Вообще у Суллы искали теперь спасения мелкопоместные, задолжавшие, разоренные крестьянским восстанием патриции, которых, с одной стороны, теснили денежные люди, кредиторы всаднического класса, а с другой – выбивали мелкие хозяева, организовавшиеся в большие воинственные союзы междоусобной войны. В качестве единственного исхода им оставалось административное положение, хотя бы зависимое и невысокое. Очень скоро Сулла начнет составлять из них кадры новой бюрократии, которые потом расширит Цезарь и Август. Но уже в Восточной войне 87–83 гг. и в администрации Востока Сулла мог дать мелким нобилям большой простор, в особенности раз он отстранял и всадников. Этот римский обедневший нобилитет, эти declasses аристократии и составляли вместе с муниципальной знатью Италии главную социальную опору Суллы.

• [Представленные данные]

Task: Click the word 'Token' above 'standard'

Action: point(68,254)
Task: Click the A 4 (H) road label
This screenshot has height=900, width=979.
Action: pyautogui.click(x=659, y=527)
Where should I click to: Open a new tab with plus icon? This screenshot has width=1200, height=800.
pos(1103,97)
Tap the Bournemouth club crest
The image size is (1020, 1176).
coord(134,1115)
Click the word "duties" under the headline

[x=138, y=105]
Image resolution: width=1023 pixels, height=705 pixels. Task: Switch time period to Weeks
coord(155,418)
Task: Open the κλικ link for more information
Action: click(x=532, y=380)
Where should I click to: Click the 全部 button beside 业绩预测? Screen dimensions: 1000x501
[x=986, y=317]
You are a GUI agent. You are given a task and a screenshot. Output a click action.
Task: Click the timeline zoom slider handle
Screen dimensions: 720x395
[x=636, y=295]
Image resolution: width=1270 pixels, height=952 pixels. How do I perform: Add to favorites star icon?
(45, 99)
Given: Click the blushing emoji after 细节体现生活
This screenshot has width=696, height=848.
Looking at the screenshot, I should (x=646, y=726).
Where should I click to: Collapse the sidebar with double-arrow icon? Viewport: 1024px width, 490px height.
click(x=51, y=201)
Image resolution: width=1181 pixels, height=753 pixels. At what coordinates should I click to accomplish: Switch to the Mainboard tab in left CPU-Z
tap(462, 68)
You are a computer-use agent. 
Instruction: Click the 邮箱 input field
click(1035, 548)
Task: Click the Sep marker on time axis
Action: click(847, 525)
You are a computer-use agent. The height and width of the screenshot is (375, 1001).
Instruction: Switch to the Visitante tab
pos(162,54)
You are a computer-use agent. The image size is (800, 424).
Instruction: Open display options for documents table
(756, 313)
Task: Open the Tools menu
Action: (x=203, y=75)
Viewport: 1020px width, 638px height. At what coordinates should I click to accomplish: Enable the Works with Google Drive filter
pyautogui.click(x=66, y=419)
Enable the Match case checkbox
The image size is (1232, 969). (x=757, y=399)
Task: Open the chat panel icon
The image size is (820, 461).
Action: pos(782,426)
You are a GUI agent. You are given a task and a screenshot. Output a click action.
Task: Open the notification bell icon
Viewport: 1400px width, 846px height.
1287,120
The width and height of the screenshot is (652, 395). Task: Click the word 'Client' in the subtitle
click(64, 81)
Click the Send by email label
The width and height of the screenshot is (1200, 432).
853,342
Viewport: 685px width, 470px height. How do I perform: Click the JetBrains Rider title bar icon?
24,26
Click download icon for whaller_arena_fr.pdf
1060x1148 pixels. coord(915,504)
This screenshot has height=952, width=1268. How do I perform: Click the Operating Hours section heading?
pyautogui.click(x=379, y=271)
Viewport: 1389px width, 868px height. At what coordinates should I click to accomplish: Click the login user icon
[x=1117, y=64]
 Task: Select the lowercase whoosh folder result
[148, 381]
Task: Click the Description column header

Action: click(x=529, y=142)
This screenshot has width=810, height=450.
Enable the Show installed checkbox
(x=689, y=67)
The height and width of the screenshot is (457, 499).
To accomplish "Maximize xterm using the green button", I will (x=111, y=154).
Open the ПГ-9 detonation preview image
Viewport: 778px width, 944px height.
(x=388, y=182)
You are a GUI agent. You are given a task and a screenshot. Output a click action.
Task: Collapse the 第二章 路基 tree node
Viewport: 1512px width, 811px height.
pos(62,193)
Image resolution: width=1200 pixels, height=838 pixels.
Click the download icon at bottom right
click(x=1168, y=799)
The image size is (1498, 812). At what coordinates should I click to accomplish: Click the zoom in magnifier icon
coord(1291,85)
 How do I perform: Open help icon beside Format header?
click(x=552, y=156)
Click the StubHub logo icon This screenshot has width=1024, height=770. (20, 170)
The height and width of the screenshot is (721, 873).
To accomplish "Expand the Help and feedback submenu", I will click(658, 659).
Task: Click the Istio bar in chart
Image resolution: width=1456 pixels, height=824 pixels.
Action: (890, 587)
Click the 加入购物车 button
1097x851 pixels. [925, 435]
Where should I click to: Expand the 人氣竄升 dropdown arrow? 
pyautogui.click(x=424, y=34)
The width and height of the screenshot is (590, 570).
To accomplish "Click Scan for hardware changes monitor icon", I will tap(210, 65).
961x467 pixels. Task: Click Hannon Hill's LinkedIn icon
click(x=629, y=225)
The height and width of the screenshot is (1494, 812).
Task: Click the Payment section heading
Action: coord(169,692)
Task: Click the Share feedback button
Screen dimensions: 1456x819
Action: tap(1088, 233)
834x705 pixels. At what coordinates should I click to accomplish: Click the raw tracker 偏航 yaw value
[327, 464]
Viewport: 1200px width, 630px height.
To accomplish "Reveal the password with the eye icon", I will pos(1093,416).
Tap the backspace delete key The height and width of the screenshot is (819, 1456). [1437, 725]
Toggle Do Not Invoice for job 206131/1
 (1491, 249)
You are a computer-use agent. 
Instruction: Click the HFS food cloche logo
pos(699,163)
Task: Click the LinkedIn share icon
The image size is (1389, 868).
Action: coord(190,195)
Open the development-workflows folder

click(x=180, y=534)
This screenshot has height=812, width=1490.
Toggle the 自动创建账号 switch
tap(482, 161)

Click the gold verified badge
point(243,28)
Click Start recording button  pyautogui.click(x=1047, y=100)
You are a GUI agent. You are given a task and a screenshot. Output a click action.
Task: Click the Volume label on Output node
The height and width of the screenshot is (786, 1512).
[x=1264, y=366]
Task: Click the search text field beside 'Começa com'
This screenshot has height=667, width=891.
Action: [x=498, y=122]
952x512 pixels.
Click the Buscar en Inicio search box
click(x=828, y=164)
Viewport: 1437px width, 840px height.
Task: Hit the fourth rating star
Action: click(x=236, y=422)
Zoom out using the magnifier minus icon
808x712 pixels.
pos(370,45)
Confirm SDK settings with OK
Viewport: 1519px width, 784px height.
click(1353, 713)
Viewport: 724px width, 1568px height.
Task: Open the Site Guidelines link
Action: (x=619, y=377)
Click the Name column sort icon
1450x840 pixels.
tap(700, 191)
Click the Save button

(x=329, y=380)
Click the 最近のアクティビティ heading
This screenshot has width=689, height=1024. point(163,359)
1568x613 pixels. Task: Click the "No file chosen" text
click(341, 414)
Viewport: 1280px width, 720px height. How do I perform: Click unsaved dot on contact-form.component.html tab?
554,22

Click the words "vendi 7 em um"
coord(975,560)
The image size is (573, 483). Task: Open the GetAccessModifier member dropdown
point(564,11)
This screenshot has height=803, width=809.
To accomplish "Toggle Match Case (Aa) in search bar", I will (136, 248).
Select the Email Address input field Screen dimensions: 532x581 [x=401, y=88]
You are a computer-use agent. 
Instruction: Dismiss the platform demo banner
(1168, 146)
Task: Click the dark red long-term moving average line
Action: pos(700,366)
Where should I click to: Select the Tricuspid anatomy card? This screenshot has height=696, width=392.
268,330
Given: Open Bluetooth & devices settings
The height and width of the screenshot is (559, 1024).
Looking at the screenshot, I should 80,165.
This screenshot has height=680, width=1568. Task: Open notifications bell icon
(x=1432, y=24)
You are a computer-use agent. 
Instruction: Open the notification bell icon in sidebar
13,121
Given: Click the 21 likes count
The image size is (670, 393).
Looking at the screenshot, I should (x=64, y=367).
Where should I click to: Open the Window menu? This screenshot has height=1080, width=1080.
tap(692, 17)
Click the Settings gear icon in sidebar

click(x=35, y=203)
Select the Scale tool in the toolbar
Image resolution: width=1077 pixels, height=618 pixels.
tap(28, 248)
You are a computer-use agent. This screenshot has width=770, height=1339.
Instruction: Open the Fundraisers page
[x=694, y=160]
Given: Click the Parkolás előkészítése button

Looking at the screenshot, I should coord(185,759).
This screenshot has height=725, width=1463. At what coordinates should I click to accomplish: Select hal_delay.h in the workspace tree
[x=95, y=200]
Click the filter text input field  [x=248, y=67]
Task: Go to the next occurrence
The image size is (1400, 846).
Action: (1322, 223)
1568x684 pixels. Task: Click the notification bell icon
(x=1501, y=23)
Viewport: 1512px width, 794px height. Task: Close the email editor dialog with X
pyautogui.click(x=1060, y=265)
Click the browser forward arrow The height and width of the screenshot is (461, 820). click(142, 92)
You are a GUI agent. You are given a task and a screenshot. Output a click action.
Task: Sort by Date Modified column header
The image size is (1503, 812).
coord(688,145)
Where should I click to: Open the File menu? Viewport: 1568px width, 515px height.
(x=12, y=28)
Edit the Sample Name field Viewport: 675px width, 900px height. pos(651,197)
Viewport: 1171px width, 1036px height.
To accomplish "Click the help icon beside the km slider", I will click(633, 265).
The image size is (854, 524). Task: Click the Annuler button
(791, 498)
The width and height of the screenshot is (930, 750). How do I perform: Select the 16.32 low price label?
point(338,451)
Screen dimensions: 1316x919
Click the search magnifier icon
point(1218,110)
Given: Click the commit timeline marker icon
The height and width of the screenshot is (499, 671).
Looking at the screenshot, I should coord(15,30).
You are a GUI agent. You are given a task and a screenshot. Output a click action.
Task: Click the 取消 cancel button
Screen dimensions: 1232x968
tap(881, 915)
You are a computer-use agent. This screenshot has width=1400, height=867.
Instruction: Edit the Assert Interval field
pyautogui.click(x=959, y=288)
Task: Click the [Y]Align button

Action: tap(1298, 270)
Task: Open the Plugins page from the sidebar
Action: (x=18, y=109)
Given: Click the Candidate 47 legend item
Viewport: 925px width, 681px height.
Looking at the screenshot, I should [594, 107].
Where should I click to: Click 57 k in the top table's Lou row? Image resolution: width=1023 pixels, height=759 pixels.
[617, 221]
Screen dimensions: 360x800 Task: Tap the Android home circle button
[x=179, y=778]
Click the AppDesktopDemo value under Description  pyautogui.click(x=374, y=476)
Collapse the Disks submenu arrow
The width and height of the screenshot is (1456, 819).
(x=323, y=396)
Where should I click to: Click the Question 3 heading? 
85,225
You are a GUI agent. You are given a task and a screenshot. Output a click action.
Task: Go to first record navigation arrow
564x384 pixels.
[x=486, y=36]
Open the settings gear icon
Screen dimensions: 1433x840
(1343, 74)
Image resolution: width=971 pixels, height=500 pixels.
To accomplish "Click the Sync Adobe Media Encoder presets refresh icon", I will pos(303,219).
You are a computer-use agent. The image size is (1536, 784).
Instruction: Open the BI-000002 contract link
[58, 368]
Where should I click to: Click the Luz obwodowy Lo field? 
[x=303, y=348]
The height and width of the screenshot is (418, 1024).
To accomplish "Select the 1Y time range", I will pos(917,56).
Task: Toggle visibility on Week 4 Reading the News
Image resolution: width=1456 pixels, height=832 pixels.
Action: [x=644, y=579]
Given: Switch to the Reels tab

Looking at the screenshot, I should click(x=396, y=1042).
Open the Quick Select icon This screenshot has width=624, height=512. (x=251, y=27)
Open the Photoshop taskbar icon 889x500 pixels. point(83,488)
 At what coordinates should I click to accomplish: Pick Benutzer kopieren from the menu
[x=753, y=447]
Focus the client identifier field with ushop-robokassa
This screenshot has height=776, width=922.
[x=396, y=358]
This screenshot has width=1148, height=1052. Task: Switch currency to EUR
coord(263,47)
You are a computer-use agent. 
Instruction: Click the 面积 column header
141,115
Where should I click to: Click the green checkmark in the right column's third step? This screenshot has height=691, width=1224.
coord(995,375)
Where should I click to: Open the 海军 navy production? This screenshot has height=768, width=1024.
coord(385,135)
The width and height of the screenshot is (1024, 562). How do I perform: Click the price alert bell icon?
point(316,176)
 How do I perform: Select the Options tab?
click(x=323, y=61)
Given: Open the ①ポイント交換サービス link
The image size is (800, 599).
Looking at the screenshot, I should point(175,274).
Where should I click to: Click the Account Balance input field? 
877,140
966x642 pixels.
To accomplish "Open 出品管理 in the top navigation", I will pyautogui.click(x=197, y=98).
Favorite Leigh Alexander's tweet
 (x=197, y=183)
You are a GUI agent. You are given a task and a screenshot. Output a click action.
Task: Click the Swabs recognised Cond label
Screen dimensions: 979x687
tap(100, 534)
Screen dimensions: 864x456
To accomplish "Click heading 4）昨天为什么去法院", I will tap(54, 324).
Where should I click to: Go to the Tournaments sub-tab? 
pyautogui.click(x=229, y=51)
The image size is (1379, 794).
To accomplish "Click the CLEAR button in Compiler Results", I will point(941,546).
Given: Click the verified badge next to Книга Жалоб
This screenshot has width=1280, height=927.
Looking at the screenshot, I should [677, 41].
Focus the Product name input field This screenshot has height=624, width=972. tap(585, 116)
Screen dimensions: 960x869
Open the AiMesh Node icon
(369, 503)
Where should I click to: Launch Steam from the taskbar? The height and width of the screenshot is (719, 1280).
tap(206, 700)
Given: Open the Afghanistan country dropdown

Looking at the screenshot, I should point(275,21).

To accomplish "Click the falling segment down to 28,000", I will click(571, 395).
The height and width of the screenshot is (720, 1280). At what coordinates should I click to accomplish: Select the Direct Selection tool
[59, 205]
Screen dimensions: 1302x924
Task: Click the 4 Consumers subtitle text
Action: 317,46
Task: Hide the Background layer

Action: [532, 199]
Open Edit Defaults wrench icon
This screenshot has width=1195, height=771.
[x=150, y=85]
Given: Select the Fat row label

• [Задания]
**1)** Назовите всех исторических лиц, упомянутых по имени в тексте о Сулле.
**2)** Продолжите текст о Сулле, начав сразу после его последнего предложения.
Материал для работы не понадобится.

• [Ответы]
**1)** Сулла, Цезарь, Август.

**2)**
Может показаться странным это неоднократное превращение мелкого нобилитета. Будущее чиновное дворянство стоит сначала, при Гракхах, в рядах оппозиции, в сулланскую эпоху оказывается в лагере ожесточенных реакционеров, потом во время катилинарного движения опять вступает на революционный путь и наконец успокаивается в цезаризме. Но такие политические метаморфозы при социально-неизменном облике и содержании вполне возможны и особенно наблюдаются в истории мелкопоместного класса. Нечто подобное было с немецким рыцарством XVI в. и в XVIII в. с французским дворянством, радикально настроенным до революции, а после разгрома обратившимся к реакционному монархизму.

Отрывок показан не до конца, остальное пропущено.